且等著瞧,強取的手段他不屑用,他期待此女心甘情願匍匐在他身下的那一日!
長安被紫怨藍欲幾個擋在身後,然而周修遠的目光猶如實質一般黏糊得躲都躲不開。長安後背爬上一層雞皮疙瘩,隻覺得令人作嘔。她本就不是個好脾氣,懷孕後長期的精神緊繃,脾氣是日益火爆。當即忍不住,抄起手邊的銅器香爐,照周修遠的額頭就砸了過去。
她砸得又快又準,猝不及防的,周修遠被砸了個正著!
鮮紅的血液緩緩地順著周修遠的額頭往下流,周修遠的身子都跟著晃了一晃。
內殿裡先是靜了一靜,而後爆開了鍋。
角落裡的宮人們仿佛大禍臨頭的螞蟻一般瞬間蜂擁而上,迅速將周修遠圍起來。後又被嗬斥,迅速跪了一地。周修遠的隨身內侍,如今是宮中的大內總管太監王匆尖著嗓門大呼小叫地叫救駕,殿外聽到動靜的禁衛衝迅速進來,眨眼間就亂成一鍋粥。
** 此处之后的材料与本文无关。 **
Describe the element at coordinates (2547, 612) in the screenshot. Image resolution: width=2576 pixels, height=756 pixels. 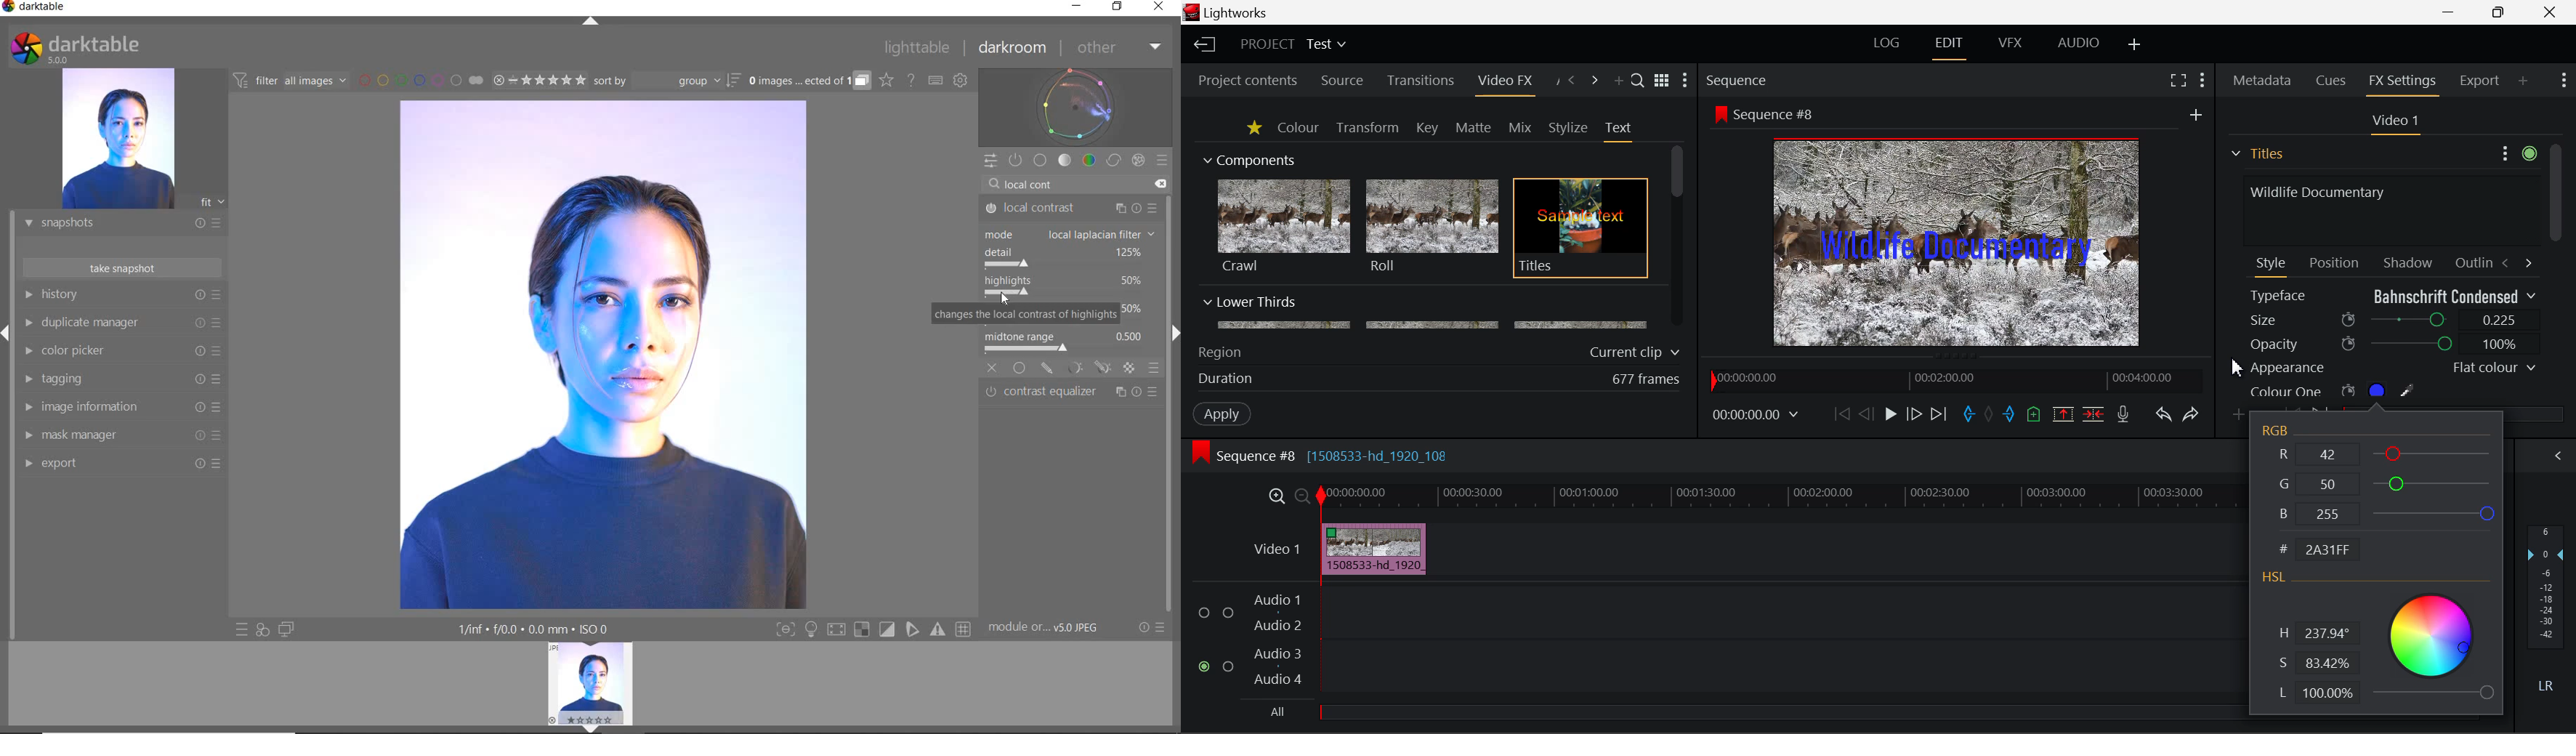
I see `Decibel Level` at that location.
陸承禮委實沒料到這種情況,慌忙衝進去扶住周修遠:“慌什麼!傳太醫!”
這話一出,王匆反應過來,指了一個宮人趕緊去傳太醫來。
周修遠被人簇擁著進內殿,扶著往長安的榻上躺下。許是傷了頭上哪裡,他這一路腳步踉踉蹌蹌。鮮血糊了一臉,臉色也青白了起來。長安見狀心裡既覺得暗爽又有些後怕,此時被紫怨藍欲宋雨等人護在身後,兩隻眼警惕地盯著匆忙衝進來禁衛軍。
禁衛軍們來一看是這個場麵,頓時頭疼。他們左看看,右看看,踟躕地不敢上前。
按理說,他們這時候應當衝上去拿下長安,但翠平宮的這位他們太了解不過了。自從進了宮,便時常鬨出些大動靜來,令人心驚肉跳。可陛下就是好這口,回回都草草放過。他們若是不長眼弄傷了麗妃,指不定吃不了兜著走!
禁衛軍們沒敢上前也沒退出去,畢竟這回情況與平日裡不同,都見了血了都!於是拿眼去瞥王匆,問王匆怎麼辦。
王匆哪裡敢發話?大家都是人精,正主都沒發話,他一個閹人能拿麗妃娘娘如何?